Peter is an independent international zoo consultant, critic and writer with over 50 years work within zoos.
Anne the elephant (Sometimes called Annie) was born in Sri Lanka some 57 years ago. She was either born in a logging camp or was captured from the wild. She was sold and became part of the circus as a very young animal. From 1957 she was part of a group of performing elephants in Robert Brothers Circus before moving on to Bobby Roberts Super Circus in 1980. She has been a circus elephant for fifty four years. Stabled over the winter and then on the road the remainder of the year never stopping in the same location for more than a few days at a time.
As a performing animal she is used to people, the noise, the lights, the smoke, shouting and the smell of sawdust.
Sadly her last two companion elephants 'Janie' and 'Beverly' died in still unexplained circumstances in their winter quarters back in 2001. This left Anne alone as the last circus elephant in the British Isles. Anne today is arthritic and is looking her age. She has not performed in the circus for a number of years but has been available for photographic opportunities.
Back in 2006 after a former elephant carer, Robert Sherer, witnessed abuse of Anne by Mr Roberts the Sunday Mirror set up a fund to try to purchase Anne. They managed to raise £20,000 but the owners refused to sell.
The Video below was released on the 26th March 2011 and shows scenes of totally unnecessary cruelty to Anne the Elephant in Bobby Roberts' Circus. It was this video shot secretly by the Animal Defenders International which led to the 'rescue' and removal to Longleat Safari Park.
Although the footage shown is quite horrible it is incomplete and shows just some of a compilation of 516 hours detailing incidents filmed between the 21 January and 15 February in a barn in Polebrook, Northamptonshire.
The person carrying out the abuse was said to have been a Romanion 'groom' , Nicolae Nitu, who disappeared as soon as the video became public. (In an earlier interview Mr Roberts had stated he would sack the groom).
Video Shows Violence - Be Warned
Animal Defenders International stated on the 27th March 2011 "We have a terrific network of sanctuary contacts throughout the world and are very experienced at animal rescue, re homing and relocation, so we now appeal to Mr Roberts to do the decent thing and hand Annie over to us."
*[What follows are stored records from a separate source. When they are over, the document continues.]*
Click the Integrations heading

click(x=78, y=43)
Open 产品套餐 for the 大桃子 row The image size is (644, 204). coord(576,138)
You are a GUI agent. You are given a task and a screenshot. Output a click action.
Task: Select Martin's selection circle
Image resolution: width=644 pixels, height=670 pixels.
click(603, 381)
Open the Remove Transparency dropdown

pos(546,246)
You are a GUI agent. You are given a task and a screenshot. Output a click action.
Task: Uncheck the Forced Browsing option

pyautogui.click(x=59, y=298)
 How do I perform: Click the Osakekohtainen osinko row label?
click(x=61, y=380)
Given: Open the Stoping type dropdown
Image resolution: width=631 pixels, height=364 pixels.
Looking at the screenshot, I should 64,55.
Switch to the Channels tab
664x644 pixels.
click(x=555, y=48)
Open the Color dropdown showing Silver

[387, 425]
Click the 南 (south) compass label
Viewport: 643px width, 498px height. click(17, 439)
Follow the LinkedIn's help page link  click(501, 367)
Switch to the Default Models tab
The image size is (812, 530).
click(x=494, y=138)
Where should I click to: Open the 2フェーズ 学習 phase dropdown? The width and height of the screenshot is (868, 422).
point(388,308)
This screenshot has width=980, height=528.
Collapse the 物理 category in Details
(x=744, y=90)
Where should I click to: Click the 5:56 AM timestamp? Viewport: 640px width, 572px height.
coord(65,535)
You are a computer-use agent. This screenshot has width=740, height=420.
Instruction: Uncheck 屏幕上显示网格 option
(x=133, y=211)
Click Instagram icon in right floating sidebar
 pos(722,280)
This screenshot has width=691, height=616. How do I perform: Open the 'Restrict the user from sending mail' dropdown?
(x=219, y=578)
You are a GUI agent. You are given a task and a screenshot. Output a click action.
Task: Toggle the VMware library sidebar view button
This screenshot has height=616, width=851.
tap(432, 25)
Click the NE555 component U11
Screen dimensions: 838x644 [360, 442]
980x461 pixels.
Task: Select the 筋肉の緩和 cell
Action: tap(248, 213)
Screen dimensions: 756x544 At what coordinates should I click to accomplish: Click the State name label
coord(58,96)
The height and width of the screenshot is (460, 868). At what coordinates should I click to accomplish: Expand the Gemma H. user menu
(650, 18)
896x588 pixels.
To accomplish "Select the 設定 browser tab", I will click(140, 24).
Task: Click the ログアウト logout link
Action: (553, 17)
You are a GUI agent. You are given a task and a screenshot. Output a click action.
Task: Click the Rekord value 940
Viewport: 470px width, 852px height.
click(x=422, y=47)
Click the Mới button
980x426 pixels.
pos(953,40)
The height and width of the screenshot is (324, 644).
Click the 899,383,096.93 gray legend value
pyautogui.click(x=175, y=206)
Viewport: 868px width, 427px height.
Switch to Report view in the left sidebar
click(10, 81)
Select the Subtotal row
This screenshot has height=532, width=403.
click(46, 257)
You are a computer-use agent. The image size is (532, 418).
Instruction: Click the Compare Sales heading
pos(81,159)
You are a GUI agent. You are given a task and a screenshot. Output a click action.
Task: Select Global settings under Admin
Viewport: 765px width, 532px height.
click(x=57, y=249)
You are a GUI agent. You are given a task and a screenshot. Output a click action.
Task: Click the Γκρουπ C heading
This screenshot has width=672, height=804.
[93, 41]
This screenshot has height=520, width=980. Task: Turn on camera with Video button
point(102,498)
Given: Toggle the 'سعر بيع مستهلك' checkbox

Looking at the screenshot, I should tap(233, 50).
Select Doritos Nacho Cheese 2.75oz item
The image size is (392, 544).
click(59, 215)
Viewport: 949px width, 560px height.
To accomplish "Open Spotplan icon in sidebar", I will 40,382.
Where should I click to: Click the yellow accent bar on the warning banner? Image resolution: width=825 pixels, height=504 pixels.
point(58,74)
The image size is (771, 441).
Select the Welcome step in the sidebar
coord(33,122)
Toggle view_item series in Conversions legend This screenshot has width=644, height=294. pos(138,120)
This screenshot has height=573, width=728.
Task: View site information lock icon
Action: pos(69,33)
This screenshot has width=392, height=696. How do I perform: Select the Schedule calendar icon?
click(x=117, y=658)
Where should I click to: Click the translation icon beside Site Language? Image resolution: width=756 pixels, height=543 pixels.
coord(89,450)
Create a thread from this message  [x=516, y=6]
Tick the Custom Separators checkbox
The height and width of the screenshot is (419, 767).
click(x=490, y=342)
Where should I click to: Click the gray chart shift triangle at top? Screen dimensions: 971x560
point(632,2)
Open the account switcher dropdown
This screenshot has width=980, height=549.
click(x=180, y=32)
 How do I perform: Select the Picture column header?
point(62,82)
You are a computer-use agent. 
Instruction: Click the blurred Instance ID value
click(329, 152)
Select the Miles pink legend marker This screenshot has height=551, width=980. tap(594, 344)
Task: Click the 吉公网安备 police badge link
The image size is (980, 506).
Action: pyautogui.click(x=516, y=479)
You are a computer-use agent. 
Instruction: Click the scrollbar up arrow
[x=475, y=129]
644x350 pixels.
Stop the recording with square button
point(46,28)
After the video footage was aired Whipsnade Zoo were very quick to step in and offer a home. On the 28th March Anne was examined by the vet from Whipsnade and they stated that they would be delighted to offer her home. At the same time RSPCA and Police started a joint investigation whilst it was mooted that Anne may well go to Longleat Safari Park as a temporary measure whilst health checks were carried out.
By the 30th March Animal Protection Groups had persuaded Bobby Roberts that the Elephant should be handed over to Longleat Safari Park. On the same day there was a meeting between BIAZA (British and Irish Association of Zoos and Aquariums), Animal Defenders International, Longleat Safari Park, RSPCA, Born Free Foundation and Specialist Wildlife Services to decide the best moves to make for the welfare of Anne the Elephant.
In the meantime there had been offers of a new home from the Elephant Sanctuary in Tennessee and the PAWS sanctuary in California.
I have said it before and I will say it again. I am delighted that Anne elephant was rescued from Bobby Roberts' Circus where apparently she was "abused for years". I am certain that she will get top professional care from the staff at Longleat Safari Park. The elephant keepers there are looked on with respect by their peers and in the world of elephant keepers that is no mean feat.
The thing which I find really sad is that when the abuse of Anne the elephant was exposed by ADI and the Daily Mail that Whipsnade Zoo very quickly offered her a home. This offer was quickly put to one side, buried and hidden almost as if to make it seem that it had never been made.
Whipsnade has elephants, breeds elephants and has a team of professional caring elephant keepers. The elephant keepers at Longleat Safari Park would not have a bad word to say about them in the same way that the Whipsnade Zoo keepers would not have a derogatory word to say about them. Elephant Keepers Care.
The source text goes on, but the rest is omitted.